* **WHAT YOU SHOULD DO**
The records below must be transcribed exactly.

[TASK INPUTS]

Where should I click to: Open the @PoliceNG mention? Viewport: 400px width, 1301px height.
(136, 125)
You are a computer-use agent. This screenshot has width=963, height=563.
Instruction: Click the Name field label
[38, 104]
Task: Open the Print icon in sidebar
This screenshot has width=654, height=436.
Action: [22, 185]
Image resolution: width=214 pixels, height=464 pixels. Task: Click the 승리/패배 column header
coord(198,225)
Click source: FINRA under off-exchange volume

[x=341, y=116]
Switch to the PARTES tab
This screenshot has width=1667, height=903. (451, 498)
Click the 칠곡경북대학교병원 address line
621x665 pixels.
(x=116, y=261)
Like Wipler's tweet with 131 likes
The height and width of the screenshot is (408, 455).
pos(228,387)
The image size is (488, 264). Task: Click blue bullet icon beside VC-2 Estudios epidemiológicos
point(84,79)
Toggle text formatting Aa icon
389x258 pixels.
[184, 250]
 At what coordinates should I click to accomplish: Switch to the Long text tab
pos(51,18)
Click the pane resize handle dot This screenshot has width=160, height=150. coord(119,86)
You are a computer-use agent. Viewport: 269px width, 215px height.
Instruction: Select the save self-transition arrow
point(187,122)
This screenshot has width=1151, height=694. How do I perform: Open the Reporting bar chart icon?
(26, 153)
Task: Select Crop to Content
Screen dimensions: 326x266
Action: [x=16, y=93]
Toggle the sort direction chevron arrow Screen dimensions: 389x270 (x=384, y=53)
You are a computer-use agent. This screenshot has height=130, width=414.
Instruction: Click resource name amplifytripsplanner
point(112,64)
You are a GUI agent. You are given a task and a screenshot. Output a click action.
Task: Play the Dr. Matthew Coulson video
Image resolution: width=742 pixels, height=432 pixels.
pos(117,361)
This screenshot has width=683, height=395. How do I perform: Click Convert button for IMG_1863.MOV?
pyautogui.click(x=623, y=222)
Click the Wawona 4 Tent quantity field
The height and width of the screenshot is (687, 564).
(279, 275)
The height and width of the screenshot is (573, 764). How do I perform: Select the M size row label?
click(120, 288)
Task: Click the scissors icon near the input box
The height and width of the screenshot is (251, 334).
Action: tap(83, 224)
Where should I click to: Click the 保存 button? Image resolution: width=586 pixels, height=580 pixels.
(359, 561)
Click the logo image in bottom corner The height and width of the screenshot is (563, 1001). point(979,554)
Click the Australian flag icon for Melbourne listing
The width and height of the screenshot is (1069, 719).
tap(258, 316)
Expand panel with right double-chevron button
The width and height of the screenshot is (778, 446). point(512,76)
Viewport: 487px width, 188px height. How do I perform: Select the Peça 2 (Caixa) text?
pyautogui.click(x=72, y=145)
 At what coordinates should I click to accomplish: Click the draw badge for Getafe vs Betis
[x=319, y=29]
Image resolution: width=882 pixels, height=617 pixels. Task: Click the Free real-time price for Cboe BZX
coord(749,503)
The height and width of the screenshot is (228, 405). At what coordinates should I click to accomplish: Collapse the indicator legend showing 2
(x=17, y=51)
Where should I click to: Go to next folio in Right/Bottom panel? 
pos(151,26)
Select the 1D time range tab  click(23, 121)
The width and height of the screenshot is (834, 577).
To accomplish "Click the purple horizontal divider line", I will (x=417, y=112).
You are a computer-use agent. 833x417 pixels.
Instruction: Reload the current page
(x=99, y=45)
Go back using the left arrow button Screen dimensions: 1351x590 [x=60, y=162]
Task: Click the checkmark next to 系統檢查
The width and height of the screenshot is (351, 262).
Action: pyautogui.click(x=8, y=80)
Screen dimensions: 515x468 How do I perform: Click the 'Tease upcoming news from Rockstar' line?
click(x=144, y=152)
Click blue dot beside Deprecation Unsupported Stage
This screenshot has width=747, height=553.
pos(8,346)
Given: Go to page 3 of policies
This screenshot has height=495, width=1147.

[/TASK INPUTS]

* **COMPLETED EXERCISE**
Where should I click to: Open the @PoliceNG mention? Viewport: 400px width, 1301px height.
(136, 125)
You are a computer-use agent. This screenshot has width=963, height=563.
Instruction: Click the Name field label
[38, 104]
Task: Open the Print icon in sidebar
This screenshot has width=654, height=436.
Action: [22, 185]
Image resolution: width=214 pixels, height=464 pixels. Task: Click the 승리/패배 column header
coord(198,225)
Click source: FINRA under off-exchange volume

[x=341, y=116]
Switch to the PARTES tab
This screenshot has width=1667, height=903. (451, 498)
Click the 칠곡경북대학교병원 address line
621x665 pixels.
(x=116, y=261)
Like Wipler's tweet with 131 likes
The height and width of the screenshot is (408, 455).
pos(228,387)
The image size is (488, 264). Task: Click blue bullet icon beside VC-2 Estudios epidemiológicos
point(84,79)
Toggle text formatting Aa icon
389x258 pixels.
[184, 250]
 At what coordinates should I click to accomplish: Switch to the Long text tab
pos(51,18)
Click the pane resize handle dot This screenshot has width=160, height=150. coord(119,86)
You are a computer-use agent. Viewport: 269px width, 215px height.
Instruction: Select the save self-transition arrow
point(187,122)
This screenshot has width=1151, height=694. How do I perform: Open the Reporting bar chart icon?
(26, 153)
Task: Select Crop to Content
Screen dimensions: 326x266
Action: [x=16, y=93]
Toggle the sort direction chevron arrow Screen dimensions: 389x270 (x=384, y=53)
You are a computer-use agent. This screenshot has height=130, width=414.
Instruction: Click resource name amplifytripsplanner
point(112,64)
You are a GUI agent. You are given a task and a screenshot. Output a click action.
Task: Play the Dr. Matthew Coulson video
Image resolution: width=742 pixels, height=432 pixels.
pos(117,361)
This screenshot has width=683, height=395. How do I perform: Click Convert button for IMG_1863.MOV?
pyautogui.click(x=623, y=222)
Click the Wawona 4 Tent quantity field
The height and width of the screenshot is (687, 564).
(279, 275)
The height and width of the screenshot is (573, 764). How do I perform: Select the M size row label?
click(120, 288)
Task: Click the scissors icon near the input box
The height and width of the screenshot is (251, 334).
Action: tap(83, 224)
Where should I click to: Click the 保存 button? Image resolution: width=586 pixels, height=580 pixels.
(359, 561)
Click the logo image in bottom corner The height and width of the screenshot is (563, 1001). point(979,554)
Click the Australian flag icon for Melbourne listing
The width and height of the screenshot is (1069, 719).
tap(258, 316)
Expand panel with right double-chevron button
The width and height of the screenshot is (778, 446). point(512,76)
Viewport: 487px width, 188px height. How do I perform: Select the Peça 2 (Caixa) text?
pyautogui.click(x=72, y=145)
 At what coordinates should I click to accomplish: Click the draw badge for Getafe vs Betis
[x=319, y=29]
Image resolution: width=882 pixels, height=617 pixels. Task: Click the Free real-time price for Cboe BZX
coord(749,503)
The height and width of the screenshot is (228, 405). At what coordinates should I click to accomplish: Collapse the indicator legend showing 2
(x=17, y=51)
Where should I click to: Go to next folio in Right/Bottom panel? 
pos(151,26)
Select the 1D time range tab  click(23, 121)
The width and height of the screenshot is (834, 577).
To accomplish "Click the purple horizontal divider line", I will (x=417, y=112).
You are a computer-use agent. 833x417 pixels.
Instruction: Reload the current page
(x=99, y=45)
Go back using the left arrow button Screen dimensions: 1351x590 [x=60, y=162]
Task: Click the checkmark next to 系統檢查
The width and height of the screenshot is (351, 262).
Action: pyautogui.click(x=8, y=80)
Screen dimensions: 515x468 How do I perform: Click the 'Tease upcoming news from Rockstar' line?
click(x=144, y=152)
Click blue dot beside Deprecation Unsupported Stage
This screenshot has width=747, height=553.
pos(8,346)
Given: Go to page 3 of policies
This screenshot has height=495, width=1147.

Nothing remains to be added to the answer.